» WORK REQUIRED
Only a number is wanted here: how many lines in the entries below contain the word "Select".

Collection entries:
----------------------------------------

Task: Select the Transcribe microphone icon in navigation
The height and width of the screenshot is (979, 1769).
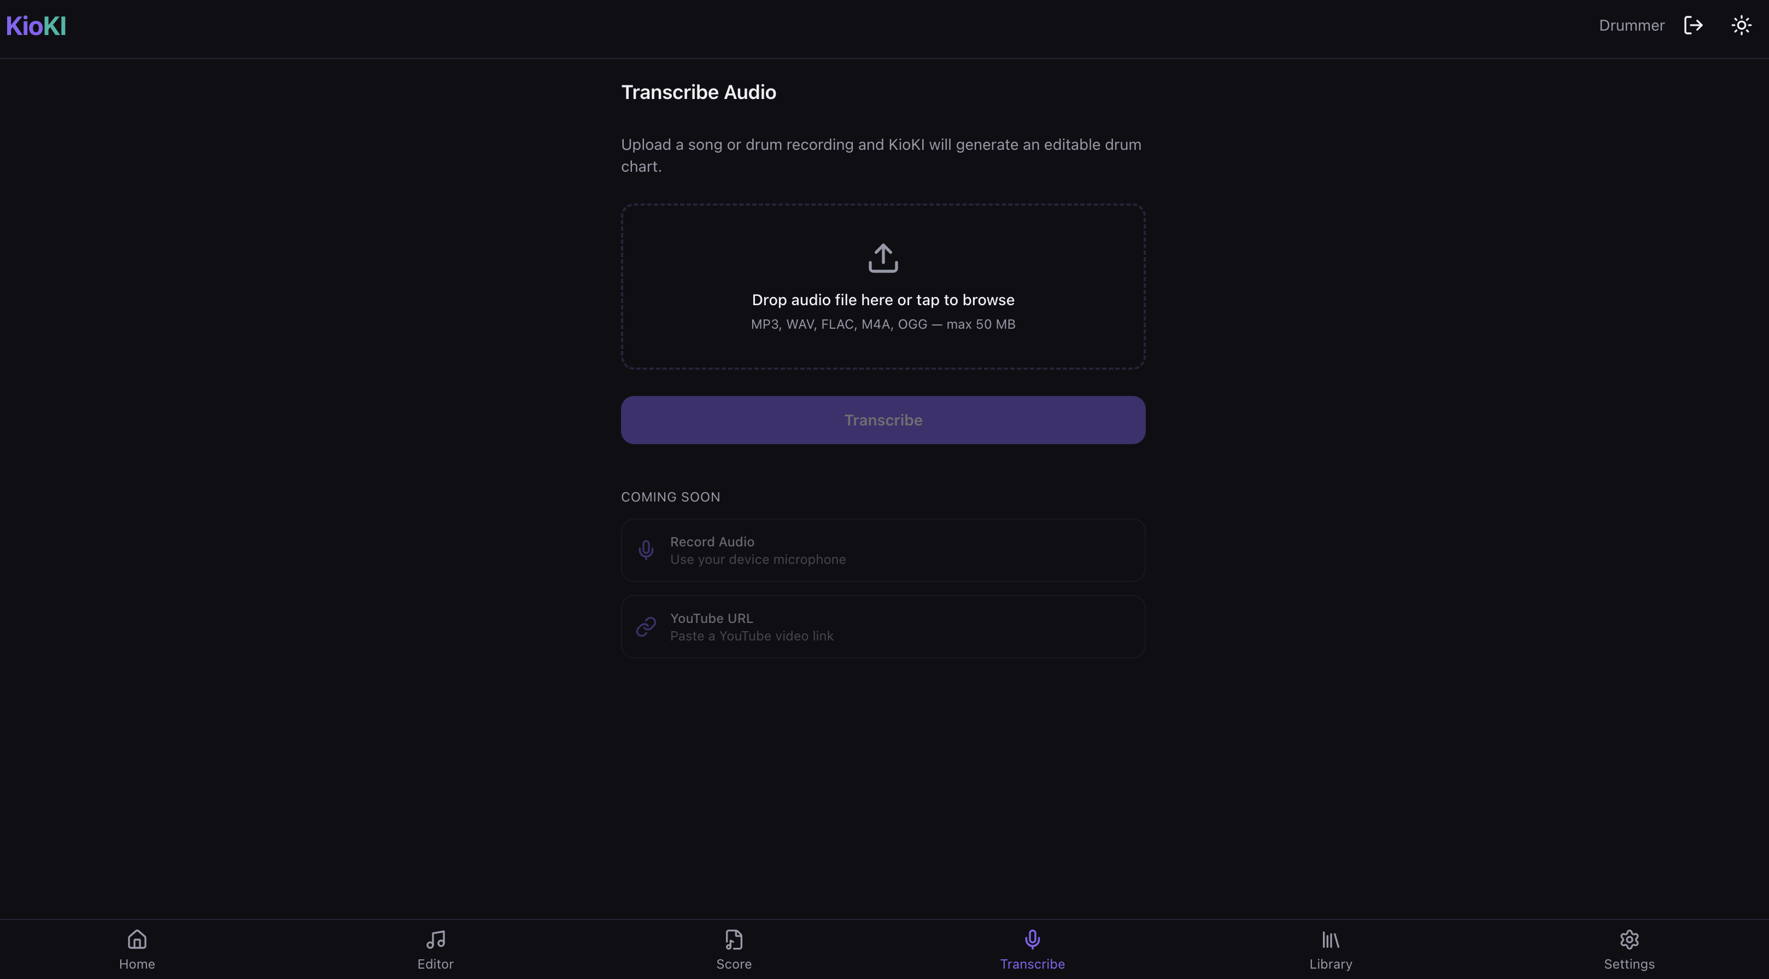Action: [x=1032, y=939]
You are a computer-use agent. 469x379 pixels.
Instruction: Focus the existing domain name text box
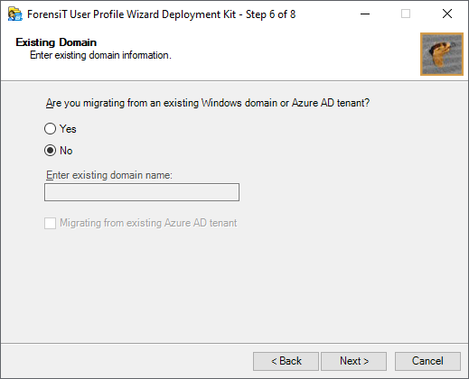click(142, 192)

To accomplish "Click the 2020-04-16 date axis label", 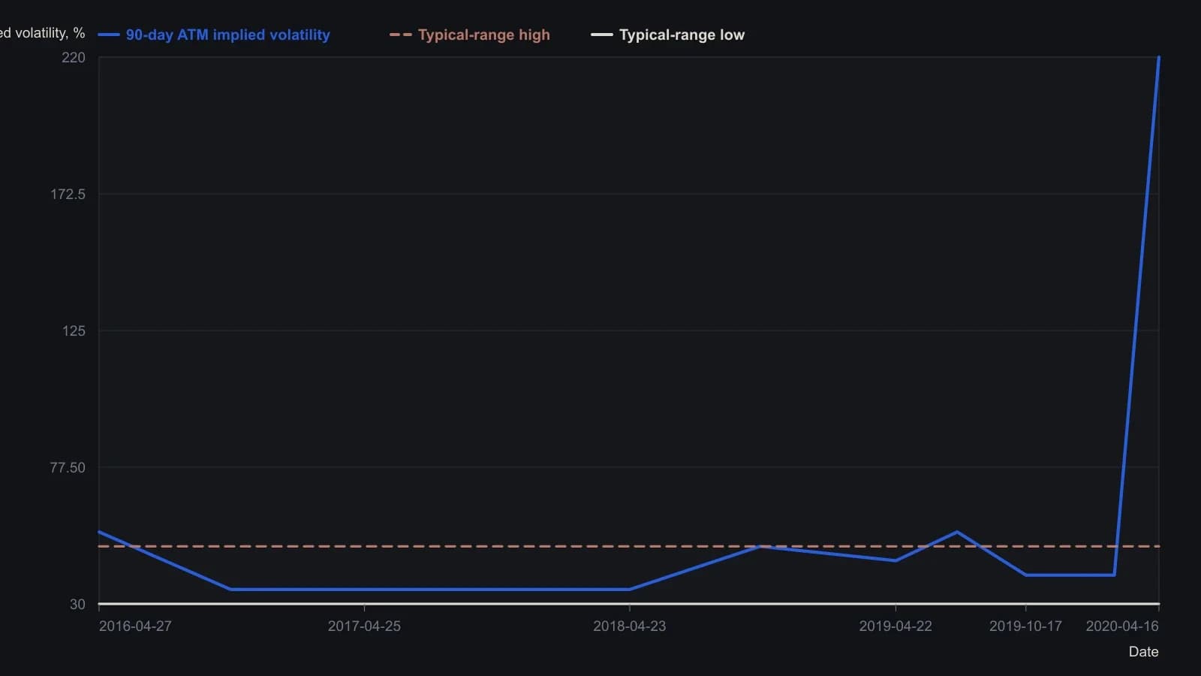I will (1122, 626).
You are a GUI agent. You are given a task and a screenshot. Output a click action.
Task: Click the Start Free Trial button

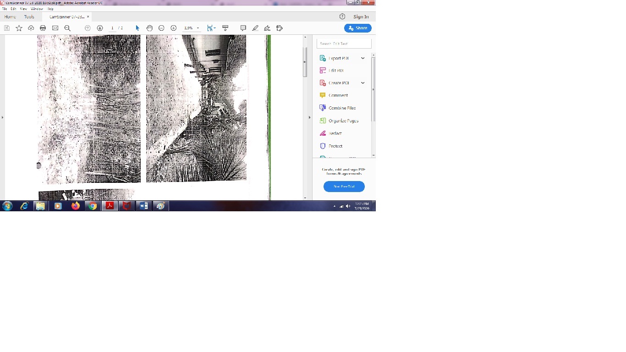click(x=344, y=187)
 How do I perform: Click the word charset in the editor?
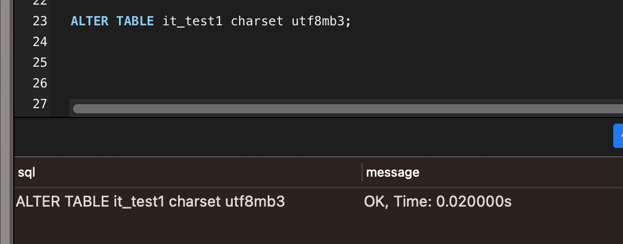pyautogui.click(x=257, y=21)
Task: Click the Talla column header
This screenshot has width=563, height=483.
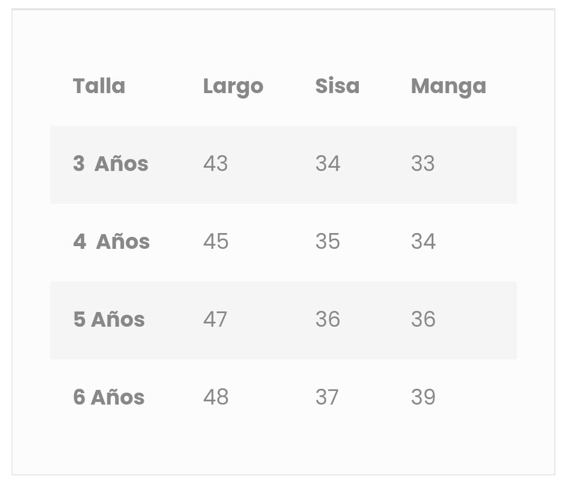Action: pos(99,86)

----------------------------------------

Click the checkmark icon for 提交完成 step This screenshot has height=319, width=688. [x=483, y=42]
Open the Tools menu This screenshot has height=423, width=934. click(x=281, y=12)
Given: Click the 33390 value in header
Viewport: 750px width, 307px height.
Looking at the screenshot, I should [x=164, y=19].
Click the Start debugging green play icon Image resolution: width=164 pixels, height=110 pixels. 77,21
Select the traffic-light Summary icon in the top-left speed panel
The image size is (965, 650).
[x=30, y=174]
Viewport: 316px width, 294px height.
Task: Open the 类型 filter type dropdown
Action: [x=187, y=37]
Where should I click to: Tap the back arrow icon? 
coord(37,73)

----------------------------------------

» SOLUTION BELOW
2